It does support server side tags on supported IMAP servers, which Dovecot is one of them, but the way it works was in question. IMAP servers don’t have a method where you can sync the tag listing management you see in the client. So when you create a new tag in the eM Client (or Thunderbird) interface, that is not sync’ed to the IMAP server. When you do tag an email with a client based tag you created, it sets a IMAP Keyword using the tag name you created in eM Client on the email itself and corresponding folder. If you create a new tag for example in Thunderbird and then tag an email, then eM Client will show that tag on the email, but that tag will not be listed in the eM Client list of tags, it will show only on the email itself.
GMail as you mentioned has a separate API to access GMail created labels, which eM Client supports. So when it comes to GMail, eM Client supports the API to allow you to manage the tags. When it comes to IMAP eM Client uses the “Local Tags” listing, and if the IMAP server is supported then when you set a local tag it will also set that tag on the email itself on the server side.
This is why server side storage of tags is limited in eM Client to specific IMAP servers. The only feature I can think of that could be added to eM Client would be an on-demand option to add the known server side tags used on emails to the tag manager “Local Tags” listing. Of course such an operation would require eM Client to scan all the emails to find out what has been used, and then add it to your “Local Tags” listing automatically. An issue with doing this is that if you delete a “Local Tag” it doesn’t mean it gets removed from the IMAP server, since once again IMAP doesn’t support a direct mechanism for removing IMAP Keywords from emails efficiently. So what ends up happening is you can remove the “Local Tag” from eM Client, and still have emails with that tag since it needs to be removed from the emails themselves. If you sync’ed the listing again then it would be re-added unless you remove that tag from all emails that had that tag in your mailbox. So that is why such a feature is probably not worth the effort.

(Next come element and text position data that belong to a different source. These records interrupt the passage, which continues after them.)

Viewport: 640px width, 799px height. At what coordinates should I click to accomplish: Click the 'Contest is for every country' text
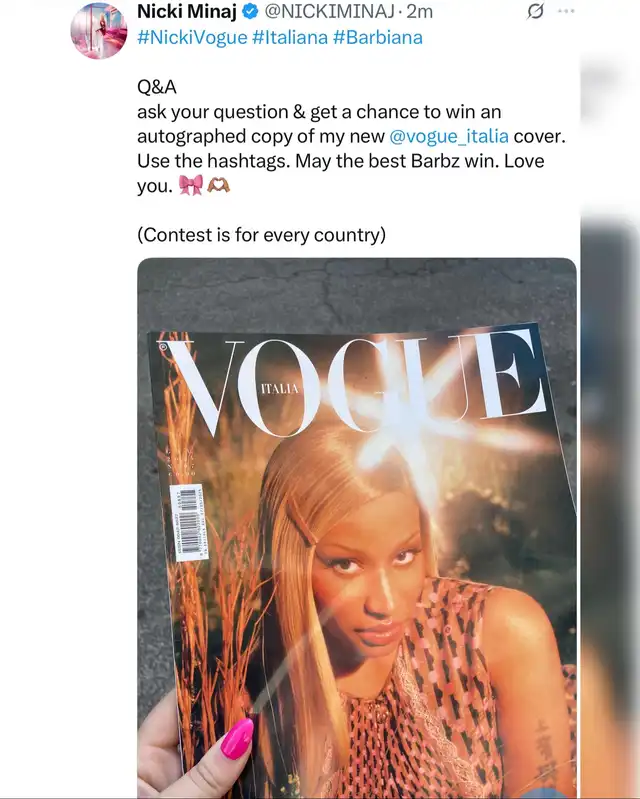261,235
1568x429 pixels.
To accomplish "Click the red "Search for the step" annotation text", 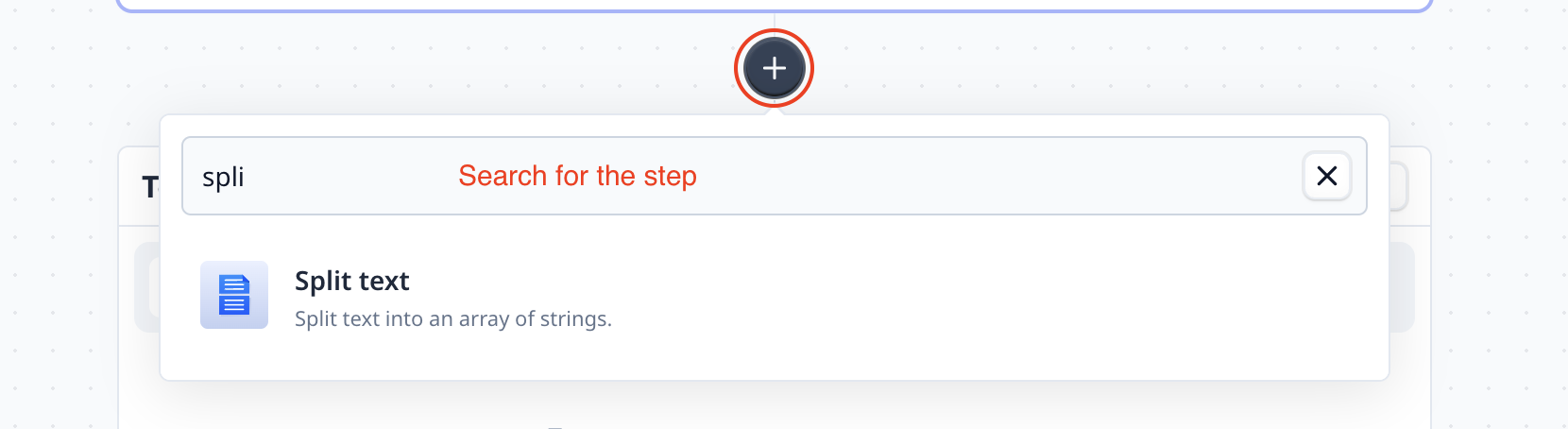I will 577,176.
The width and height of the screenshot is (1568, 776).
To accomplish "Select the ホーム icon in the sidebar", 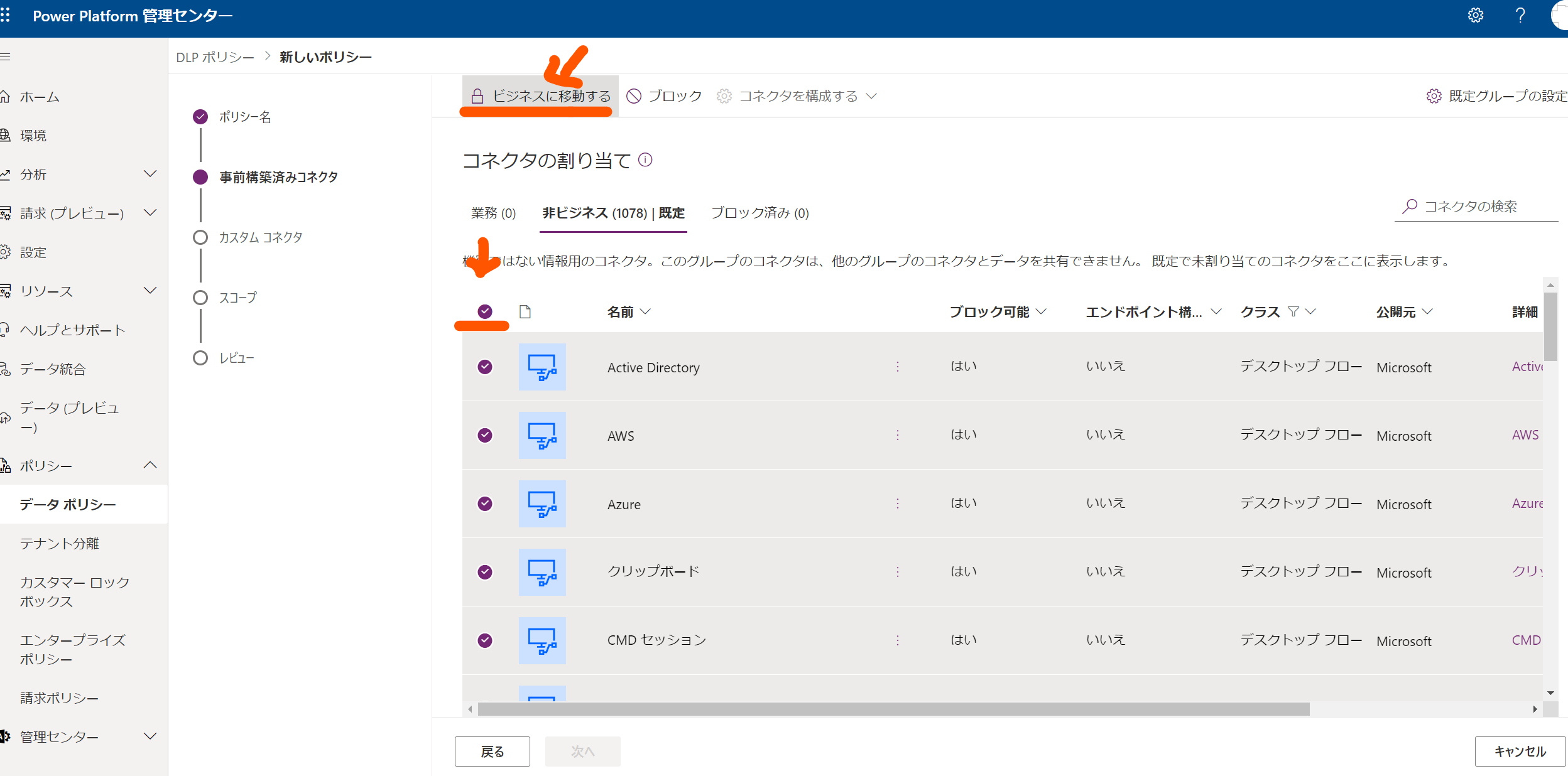I will [x=6, y=97].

That is why I say IMAP server support for tags is sort of a hack and is not a true tag management server sync type setup like what is supported for EWS and GMail since they have custom API’s for such functionality. GMail is weird since it doesn’t even support folders, it supports labels only. But when you use IMAP on GMail, the GMail IMAP server actually converts your labels into folders from an IMAP perspective, since IMAP doesn’t have any label/tag support built in. Label management in GMail comes by way of their API interface, not IMAP. In general GMail IMAP support is subpar.
Hopefully that makes better sense. Unfortunately IMAP is very old and missing some things like tags/labels, advanced push support, and 2FA. To support such things you have to use creative hacks which don’t always support everything newer protocols like EWS/MAPI does. When it comes to tags/labels it uses IMAP Keywords, for push support you have to use IMAP IDLE (which most mobile devices don’t support very well), and for 2FA you have to come up with creative password combinations. Not ideal, but it does provide some sort of server side support.